Fintech platforms like Western Union and TransferWise have made sending and receiving remittances faster and more affordable. In 2020, India received $83 billion in remittances, largely due to fintech innovations.

Not only that, micro-investment apps have made it easier for low-income individuals to save and invest. In Bangladesh, Robi Axiata launched a mobile-based investment platform called "Robi Sheba" to facilitate investments in mutual funds.

One thing I need to say is that FinTech promisingly reduced financial scams and made a trusted financial sector where marginalized people can put their money and be the managers of their money.

You may have a little idea, of how things used to be in the past when there were no services like this!

In the past, individuals often entrusted their funds to unverified banking institutions, resulting in complete financial losses. Alternatively, they ventured into investment markets seeking higher returns but, lacking adequate education, often found themselves at a disadvantage in this arena as well.

It's well understandable how FinTech has changed the game. Now, noting is risk-free. Implementing such technologies in a place where the consumer has low knowledge of tech and finance, it's hard to manage.
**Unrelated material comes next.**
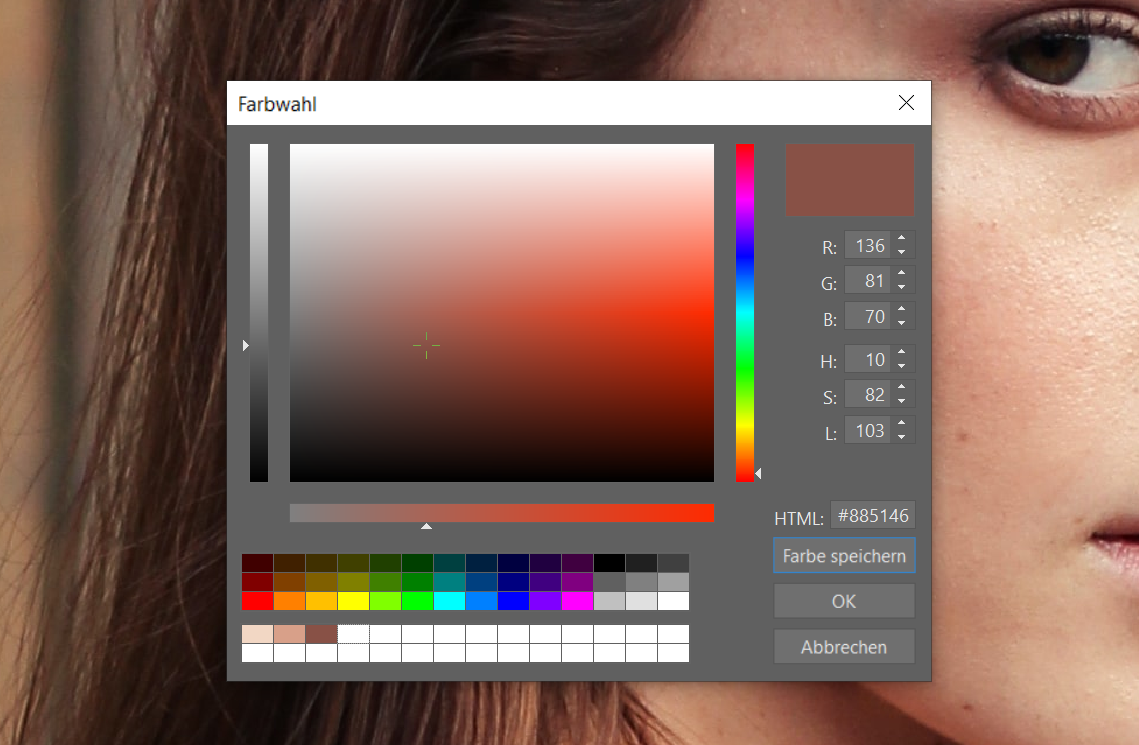Select the saved light beige custom swatch
The width and height of the screenshot is (1139, 745).
pyautogui.click(x=257, y=634)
For example, when the Bkash app first launched in Bangladesh; the first few years went into educating the mass generation about the risks of sharing passwords and pin codes. There were millions of reported cases of people losing their every penny in these password scams!

Regulating fintech in emerging economies can be complex. Providing data privacy at the same time regulating the global companies to implement at the local level is always a challenge. Countries like Pakistan have faced data breaches on mobile wallets.

But the good thing is, everything is manageable if we take the time. When people don't know 'what is password', now they are in a position to change their password on their own if needed. People used to stand in a queue for the whole day in my country Bangladesh to get different government benefits like Widow Allowance and Educational Scholarships. Now they get it automatically in their mobile bank through the FinTech apps.

This is how things change, we need to be passionate and do the right thing to bring the change.

In conclusion, I would say that fintech has indeed brought significant benefits to marginalized populations in third-world countries, expanding access to financial services. However, it also poses risks related to cybersecurity, data privacy, regulatory challenges, and potential exclusion. The risks are far lower than the benefits.
Balancing these risks and rewards is crucial as fintech continues to reshape financial landscapes globally for the better.